**Supplied passage**
◇ ◇ ◇ ◇ ◇
Published: 5 July 2011



The cesarean section rate has been steadily rising from 35% in 2000 to 40% in 2005 in Iran. The objective of this study was to identify barriers of reduce the cesarean section rate in Iran, as perceived by obstetricians and midwives as the main behavioral change target groups.


A qualitative study with purposive sampling was designed in which data were collected through in-depth interviews and document analyses. Hospitals were selected on the bases of being public and or private and their response to the ministry's C-section reduction interventions. The hospital director, obstetricians and midwives from each hospital were included in the study. The classification of barriers suggested by Grol and Wensing was used for the thematic analysis.


After 26 in-depth interviews and document analyses, the barriers were identified as: financial, insurance and judicial problems at the economic and political context level; the type and ownership of hospitals, absence of an on call physician, absence of clear job-descriptions for obstetricians and midwives, too many interventions in the delivery process and shortage of human resources and facilities at the organizational context level; distrust and insufficient collaborations between obstetricians and midwives from macro to micro level at the social context level; attitudes toward complications of C-section, reduced capabilities of obstetricians, midwives and residents at the individual professional level; and finally, at the innovation level, vaginal delivery is time consuming, imposes high stress levels and is unpredictable.


Changing service providers' behavior is not possible through presentation of scientific evidence alone. A multi-level and multidisciplinary approach using behavior change theories is unavoidable. In future studies, the effect of the barriers should be determined to help policy makers recognize the most effective interventional package.
◇ ◇ ◇ ◇ ◇
**Data extracts**
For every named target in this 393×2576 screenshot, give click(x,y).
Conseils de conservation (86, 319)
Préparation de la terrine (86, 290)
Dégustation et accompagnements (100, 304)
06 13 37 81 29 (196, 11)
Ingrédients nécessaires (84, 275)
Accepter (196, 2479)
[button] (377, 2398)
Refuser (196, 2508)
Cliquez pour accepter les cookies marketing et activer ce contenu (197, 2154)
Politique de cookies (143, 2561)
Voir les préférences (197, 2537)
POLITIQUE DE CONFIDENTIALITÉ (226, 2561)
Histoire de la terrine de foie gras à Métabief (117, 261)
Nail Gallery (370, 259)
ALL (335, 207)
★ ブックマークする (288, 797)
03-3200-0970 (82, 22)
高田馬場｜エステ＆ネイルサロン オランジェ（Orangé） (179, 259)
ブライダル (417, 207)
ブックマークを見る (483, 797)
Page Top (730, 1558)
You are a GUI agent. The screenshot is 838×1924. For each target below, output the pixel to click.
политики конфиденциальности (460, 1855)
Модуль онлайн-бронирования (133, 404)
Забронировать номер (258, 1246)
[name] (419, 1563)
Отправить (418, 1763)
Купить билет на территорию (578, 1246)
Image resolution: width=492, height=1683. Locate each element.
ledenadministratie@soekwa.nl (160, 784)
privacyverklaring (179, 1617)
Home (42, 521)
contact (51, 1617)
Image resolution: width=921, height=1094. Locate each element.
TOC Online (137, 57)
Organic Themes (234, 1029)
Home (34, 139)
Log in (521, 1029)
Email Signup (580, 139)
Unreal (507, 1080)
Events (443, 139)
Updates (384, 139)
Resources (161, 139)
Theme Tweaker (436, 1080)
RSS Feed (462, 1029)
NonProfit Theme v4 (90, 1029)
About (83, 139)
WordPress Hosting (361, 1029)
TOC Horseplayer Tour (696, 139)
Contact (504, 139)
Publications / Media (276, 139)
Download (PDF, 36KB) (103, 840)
◇ ◇ ◇ ◇ ◇
**Problem statement**
Write out the passage on cesarean section rates in Iran word for word, starting at "Changing service providers'" and ending at "effective interventional package.". The material has no connection to the passage on cesarean section rates in Iran.

**Output below**
Changing service providers' behavior is not possible through presentation of scientific evidence alone. A multi-level and multidisciplinary approach using behavior change theories is unavoidable. In future studies, the effect of the barriers should be determined to help policy makers recognize the most effective interventional package.